Workaround — Use WSL2 + ROCm instead: If you need GPU-accelerated Whisper on Windows with AMD, use WSL2 + ROCm:

  1. Set up WSL2 with Ubuntu 22.04 and ROCm 6.1 (see Tutorial)
  2. Install faster-whisper in WSL2 — it will automatically use ROCm/GPU
  3. Call the WSL2 venv from Windows if needed via a wrapper script

Workaround — Reduce model size for CPU: If CPU inference is acceptable, use the base or tiny Whisper model instead of large to reduce inference time.


Wrong WSL distro — Python not found

Symptom: After running wsl, you get a minimal shell with no Python, or commands behave unexpectedly.

Cause: Typing wsl opens your default WSL distribution, which may not be Ubuntu 22.04 (especially if you have multiple distros installed, or if the default is a minimal system distro).

Fix:

# List all installed distros
wsl --list --verbose

# Open specifically Ubuntu 22.04
wsl -d Ubuntu-22.04

# Set Ubuntu 22.04 as default so bare `wsl` opens it
wsl --set-default Ubuntu-22.04

git index.lock error on NTFS mount

Symptom: When running git commands on a repository located on /mnt/c/ (the Windows C: drive mounted inside WSL2), you get:

fatal: Unable to create '.git/index.lock': File exists.

And rm .git/index.lock fails with permission denied.

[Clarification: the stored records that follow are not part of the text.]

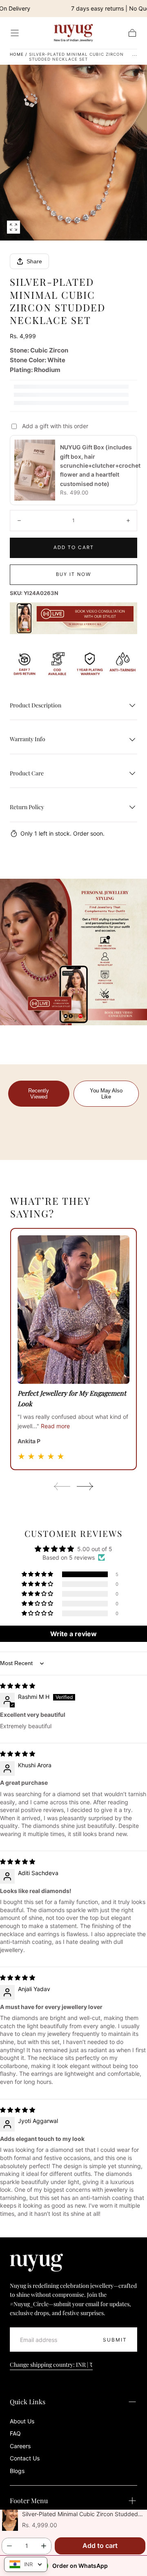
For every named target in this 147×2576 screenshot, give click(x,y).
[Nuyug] (36, 2263)
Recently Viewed (38, 1094)
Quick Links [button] (27, 2401)
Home (17, 54)
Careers (20, 2445)
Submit (115, 2340)
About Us (22, 2421)
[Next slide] (85, 1486)
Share (34, 261)
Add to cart (73, 547)
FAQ (15, 2433)
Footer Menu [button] (29, 2500)
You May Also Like (106, 1094)
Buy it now (73, 574)
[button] (15, 33)
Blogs (17, 2470)
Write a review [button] (73, 1634)
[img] (17, 1685)
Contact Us (25, 2458)
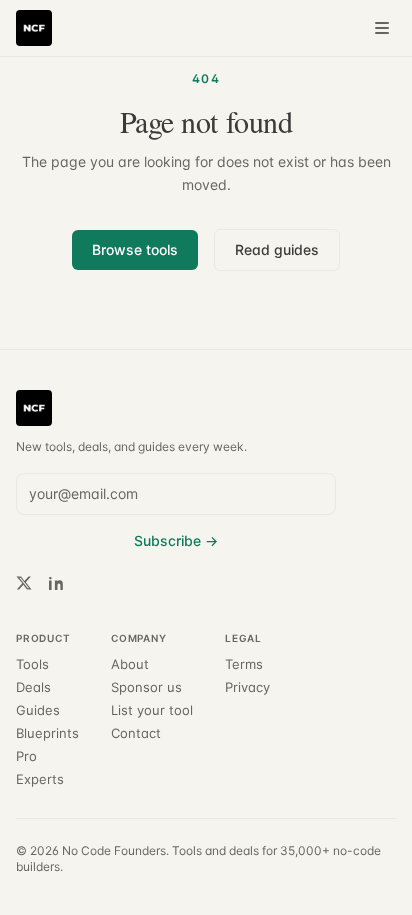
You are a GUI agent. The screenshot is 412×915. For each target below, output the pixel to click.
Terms (244, 664)
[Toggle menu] (382, 28)
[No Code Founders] (34, 28)
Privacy (247, 687)
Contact (136, 733)
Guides (38, 710)
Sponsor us (146, 687)
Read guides (277, 249)
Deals (33, 687)
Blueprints (47, 733)
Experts (40, 779)
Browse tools (135, 249)
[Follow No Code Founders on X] (24, 583)
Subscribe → (176, 540)
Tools (32, 664)
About (130, 664)
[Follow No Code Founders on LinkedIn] (56, 583)
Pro (26, 756)
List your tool (152, 710)
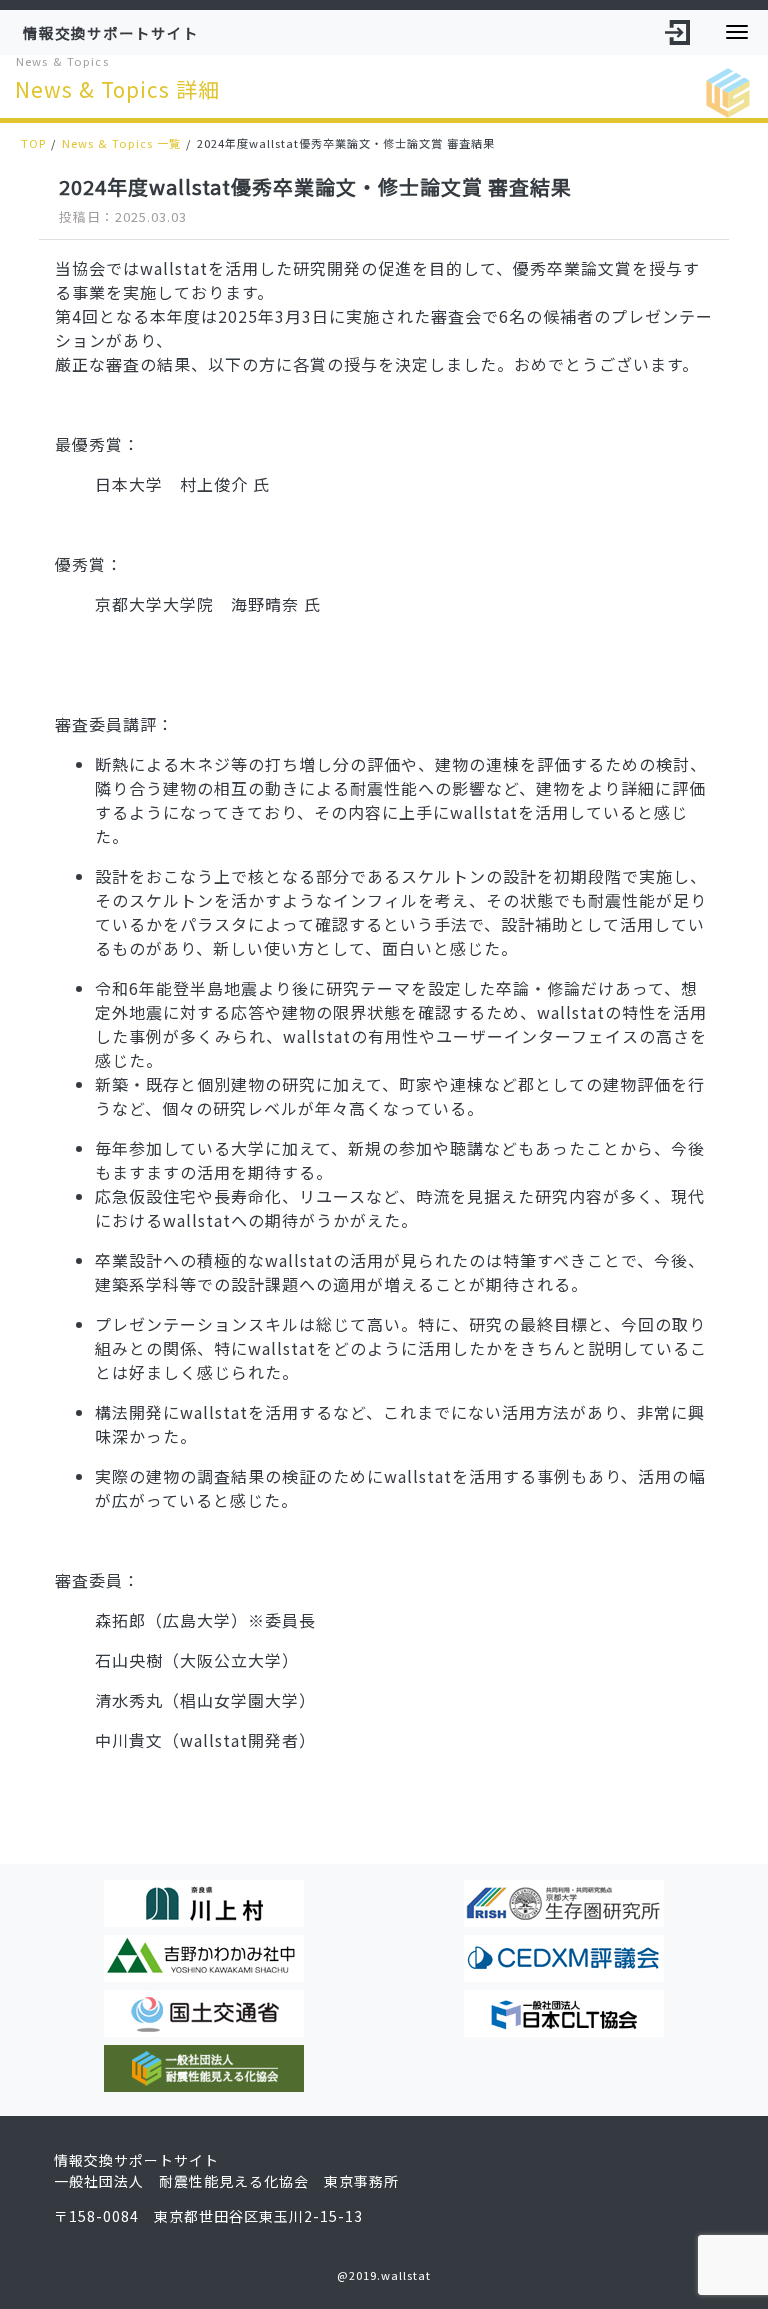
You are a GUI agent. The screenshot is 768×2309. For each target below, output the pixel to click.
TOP (33, 143)
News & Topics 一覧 (121, 143)
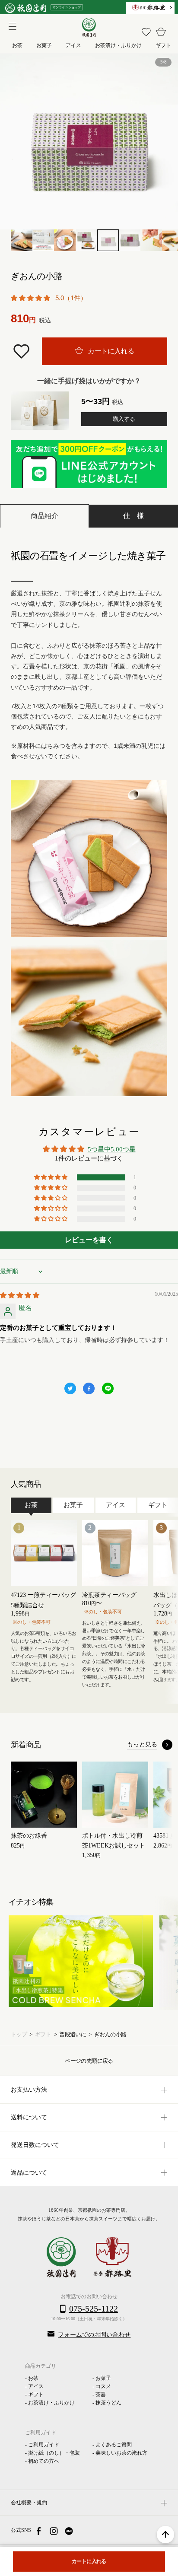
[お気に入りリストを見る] (146, 32)
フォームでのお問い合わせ (94, 2334)
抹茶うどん (108, 2403)
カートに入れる (110, 351)
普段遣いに (72, 2035)
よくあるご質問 (113, 2445)
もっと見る (142, 1744)
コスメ (103, 2386)
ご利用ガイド (43, 2445)
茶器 (100, 2395)
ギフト (43, 2035)
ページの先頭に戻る (89, 2061)
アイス (36, 2386)
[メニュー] (11, 25)
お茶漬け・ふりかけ (51, 2403)
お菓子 (103, 2378)
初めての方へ (43, 2461)
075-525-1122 (93, 2308)
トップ (19, 2035)
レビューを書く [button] (89, 1239)
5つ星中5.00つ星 (112, 1149)
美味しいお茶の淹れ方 (121, 2453)
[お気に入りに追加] (22, 351)
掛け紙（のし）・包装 (54, 2453)
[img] (19, 1295)
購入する (124, 419)
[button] (31, 298)
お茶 (33, 2378)
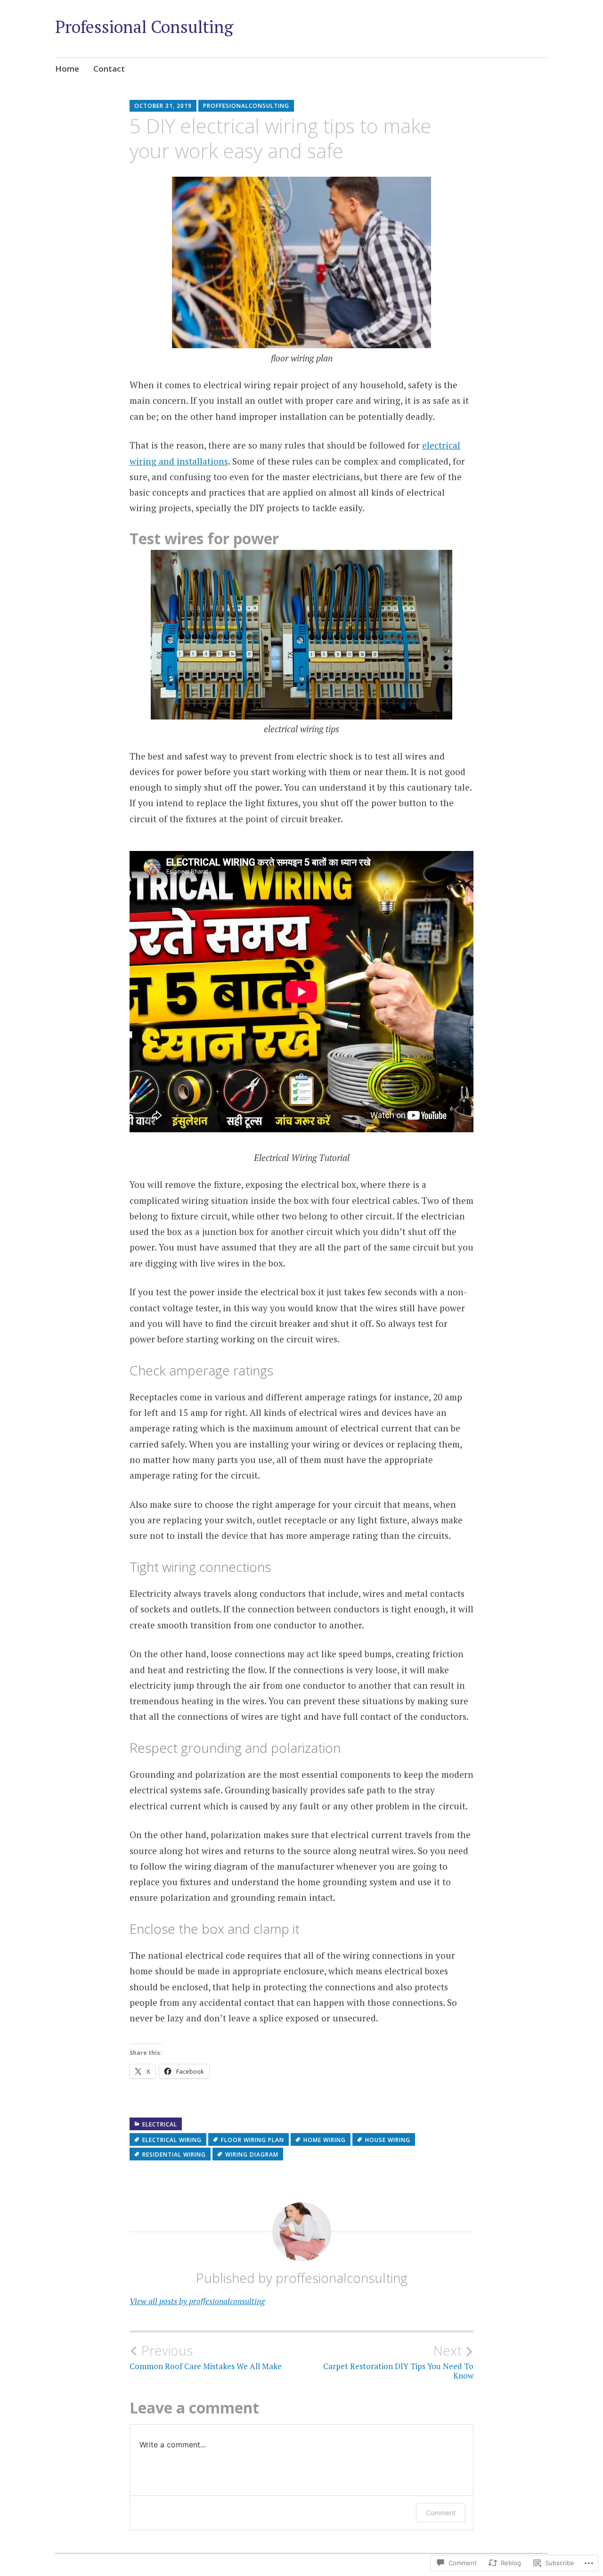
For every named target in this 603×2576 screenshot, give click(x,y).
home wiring (324, 2140)
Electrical (159, 2124)
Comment (441, 2513)
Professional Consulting (144, 27)
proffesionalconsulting (246, 106)
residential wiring (174, 2155)
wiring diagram (251, 2155)
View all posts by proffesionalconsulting (197, 2301)
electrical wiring (172, 2140)
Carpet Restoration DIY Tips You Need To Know (398, 2361)
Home (67, 68)
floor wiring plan (252, 2140)
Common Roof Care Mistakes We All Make (206, 2357)
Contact (109, 68)
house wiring (387, 2140)
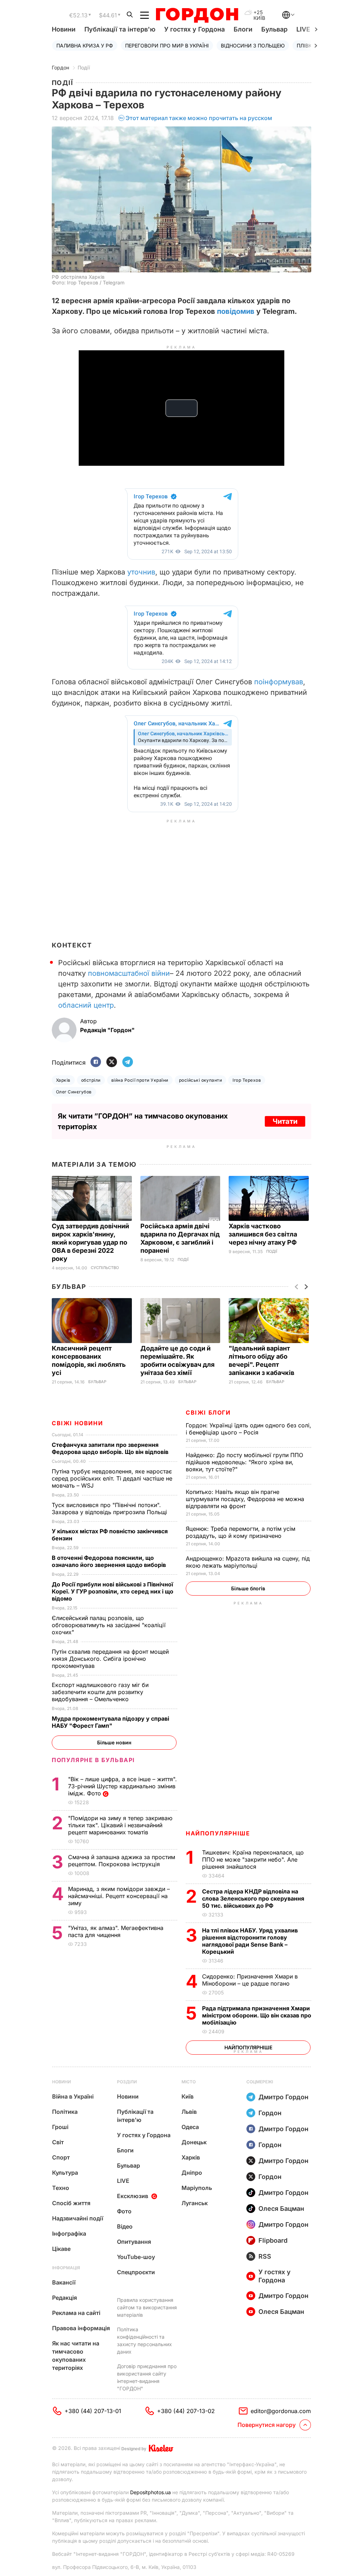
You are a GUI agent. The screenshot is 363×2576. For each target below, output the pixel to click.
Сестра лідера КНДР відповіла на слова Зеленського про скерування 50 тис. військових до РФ (253, 1898)
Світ (58, 2142)
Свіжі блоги (208, 1412)
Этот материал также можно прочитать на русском (198, 118)
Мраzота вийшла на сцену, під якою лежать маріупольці (248, 1562)
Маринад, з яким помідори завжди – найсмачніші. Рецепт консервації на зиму (119, 1896)
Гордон (60, 67)
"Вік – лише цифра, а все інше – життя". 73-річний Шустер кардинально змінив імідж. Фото (122, 1786)
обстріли (91, 1080)
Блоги (243, 29)
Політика (65, 2111)
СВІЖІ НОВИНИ (77, 1423)
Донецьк (194, 2142)
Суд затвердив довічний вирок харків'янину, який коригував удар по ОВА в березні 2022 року (90, 1242)
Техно (60, 2187)
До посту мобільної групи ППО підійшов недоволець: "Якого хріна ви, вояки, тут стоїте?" (244, 1462)
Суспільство (105, 1268)
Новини (64, 29)
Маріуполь (197, 2187)
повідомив (236, 311)
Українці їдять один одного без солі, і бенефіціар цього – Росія (248, 1429)
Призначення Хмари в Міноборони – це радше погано (250, 1980)
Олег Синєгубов (74, 1091)
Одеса (190, 2126)
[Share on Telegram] (127, 1062)
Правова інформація (81, 2328)
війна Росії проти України (139, 1080)
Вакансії (64, 2282)
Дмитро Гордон (283, 2097)
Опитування (134, 2241)
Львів (189, 2111)
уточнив (141, 572)
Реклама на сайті (76, 2312)
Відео (125, 2226)
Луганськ (195, 2203)
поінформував (278, 682)
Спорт (61, 2157)
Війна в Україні (73, 2096)
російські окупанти (200, 1080)
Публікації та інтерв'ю (119, 29)
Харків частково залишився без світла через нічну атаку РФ (263, 1234)
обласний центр (86, 1005)
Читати (285, 1121)
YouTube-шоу (136, 2256)
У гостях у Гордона (194, 29)
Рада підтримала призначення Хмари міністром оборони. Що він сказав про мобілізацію (256, 2015)
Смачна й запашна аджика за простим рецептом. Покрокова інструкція (121, 1860)
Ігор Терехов (247, 1080)
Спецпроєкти (136, 2272)
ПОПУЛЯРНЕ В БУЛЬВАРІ (93, 1759)
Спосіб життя (71, 2203)
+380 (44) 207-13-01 (93, 2410)
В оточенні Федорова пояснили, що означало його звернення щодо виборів (110, 1561)
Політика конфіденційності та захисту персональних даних (144, 2340)
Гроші (60, 2126)
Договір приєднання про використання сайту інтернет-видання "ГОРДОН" (147, 2377)
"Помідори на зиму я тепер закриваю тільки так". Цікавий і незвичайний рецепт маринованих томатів (120, 1825)
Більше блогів (248, 1588)
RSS (264, 2256)
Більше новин (114, 1742)
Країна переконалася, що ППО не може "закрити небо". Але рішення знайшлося (253, 1859)
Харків (63, 1080)
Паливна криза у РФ (84, 46)
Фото (124, 2211)
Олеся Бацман (281, 2208)
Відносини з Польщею (253, 46)
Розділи (127, 2081)
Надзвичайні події (77, 2218)
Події (84, 67)
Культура (65, 2172)
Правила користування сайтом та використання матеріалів (147, 2307)
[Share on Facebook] (95, 1062)
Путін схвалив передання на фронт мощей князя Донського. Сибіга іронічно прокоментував (110, 1658)
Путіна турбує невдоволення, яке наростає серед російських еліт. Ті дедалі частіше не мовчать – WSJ (112, 1478)
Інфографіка (69, 2233)
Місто (189, 2081)
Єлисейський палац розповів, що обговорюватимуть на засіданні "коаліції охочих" (109, 1625)
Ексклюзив (132, 2195)
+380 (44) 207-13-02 (186, 2410)
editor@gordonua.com (281, 2410)
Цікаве (61, 2248)
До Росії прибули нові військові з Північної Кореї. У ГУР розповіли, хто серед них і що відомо (112, 1591)
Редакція (64, 2297)
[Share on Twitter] (111, 1062)
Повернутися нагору (267, 2424)
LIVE (123, 2180)
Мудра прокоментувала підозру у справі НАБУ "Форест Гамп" (110, 1722)
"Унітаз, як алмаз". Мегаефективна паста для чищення (115, 1931)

Cause: NTFS file locking semantics differ from Linux. WSL2's NTFS mount can leave lock files that Linux tools can't remove.

Workaround:

# Copy the git index to a Linux filesystem, commit from there
cp .git/index /tmp/git-index-backup

GIT_INDEX_FILE=/tmp/git-index-backup git add your-file.py
TREE=$(GIT_INDEX_FILE=/tmp/git-index-backup git write-tree)
COMMIT=$(echo "your commit message" | git commit-tree $TREE -p HEAD)
python3 -c "open('.git/refs/heads/master','w').write('$COMMIT\n')"

Better long-term fix: Clone your repo to a native Linux path inside WSL2 (~/projects/ rather than /mnt/c/) and sync files there. NTFS mount performance and locking issues are a known WSL2 limitation.